La confianza en el gobierno, en caída libre
El Índice de Confianza del Gobierno (ICG) que elabora la Universidad Torcuato Di Tella (UTDT) marcó en julio una baja del 6,5% respecto a junio. En términos acumulados, el indicador cayó 21 puntos porcentuales desde enero, ubicándose en mínimos históricos del mandato de La Libertad Avanza.
Lo que más preocupa en el análisis político es que el retroceso no se limita a los sectores históricamente críticos del gobierno. Segmentos como el de hombres jóvenes, que habían sido parte del núcleo duro del apoyo a Milei, también muestran señales de enfriamiento.
La consultora Poliarquía reforzó ese diagnóstico: su Índice de Optimismo Ciudadano (IOC) cayó un 9% en el mismo período y se ubica en lo que la firma define como “pesimismo fuerte”, alcanzando los niveles más bajos desde febrero de 2024.
Otras mediciones apuntan en el mismo sentido. Opina Argentina ubicó la aprobación de la gestión en el 31%, con una baja de 5 puntos, mientras que Trespuntozero la situó en el 35,2%, tras una caída del 5,4%.

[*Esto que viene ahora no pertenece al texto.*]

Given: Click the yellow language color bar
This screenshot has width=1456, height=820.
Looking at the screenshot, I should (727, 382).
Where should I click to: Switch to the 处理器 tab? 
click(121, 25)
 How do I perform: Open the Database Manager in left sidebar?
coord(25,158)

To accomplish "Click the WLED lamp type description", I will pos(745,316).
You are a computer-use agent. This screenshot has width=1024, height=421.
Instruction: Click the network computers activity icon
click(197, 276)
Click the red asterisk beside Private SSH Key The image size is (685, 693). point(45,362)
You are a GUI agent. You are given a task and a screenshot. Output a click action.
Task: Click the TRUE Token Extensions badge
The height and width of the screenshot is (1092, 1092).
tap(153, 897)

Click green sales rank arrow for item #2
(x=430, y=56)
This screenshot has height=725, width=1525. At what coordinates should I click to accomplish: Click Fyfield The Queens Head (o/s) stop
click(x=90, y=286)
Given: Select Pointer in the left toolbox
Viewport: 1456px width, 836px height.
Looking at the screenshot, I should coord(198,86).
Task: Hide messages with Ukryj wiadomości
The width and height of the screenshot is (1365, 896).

El bolsillo, el termómetro político más sensible
“El factor decisivo fue, es y será la economía del metro cuadrado. Tras algunos rebotes coyunturales, la imagen vuelve a ceder porque allí se explican de manera directa las subas y las bajas”, sintetizó Mora Jozami, directora de la consultora Casa Tres.
La economía real parece darle la razón. Pese a los avances en la desaceleración inflacionaria, los indicadores de actividad económica muestran un panorama frágil. Las ventas minoristas y en supermercados se mantienen en niveles débiles, mientras que sectores como la construcción y la industria no logran consolidar una recuperación consistente.
La caída del poder adquisitivo y el consumo estancado se traducen directamente en menor optimismo sobre el futuro personal de los encuestados. Eso impacta en las encuestas y, en el mediano plazo, en las urnas.
El gobierno apuesta al largo plazo, pero 2027 ya presiona
Desde el Ejecutivo nacional, la respuesta oficial no tardó en llegar. El vocero presidencial Adrián Ravier optó por la mesura y llamó a mirar el proceso completo antes de sacar conclusiones de las variaciones mensuales.
“El Presidente conserva una imagen considerablemente elevada para un gobierno que lleva dos años y medio de gestión. El plan está a mitad de camino y estamos convencidos de que, a medida que los resultados de la gestión se consoliden, la sociedad volverá a elegir este rumbo”, afirmó Ravier, ratificando el objetivo de competir por la reelección presidencial en 2027.
Sin embargo, el escenario electoral ya empieza a mostrar tensiones. Un relevamiento de la Universidad de San Andrés refleja un cuadro de alta polarización: el peronismo lidera la intención de voto con el 25%, seguido de cerca por La Libertad Avanza con el 24%. Un dato clave es que el 22% de los encuestados aún no sabe por quién votará, lo que convierte a la evolución de la economía en el factor determinante de cara a los próximos comicios.
Con ese escenario sobre la mesa, la pregunta que recorre los pasillos políticos es si el gobierno tendrá tiempo suficiente para revertir la tendencia antes de que el calendario electoral empiece a condicionar cada decisión de gestión.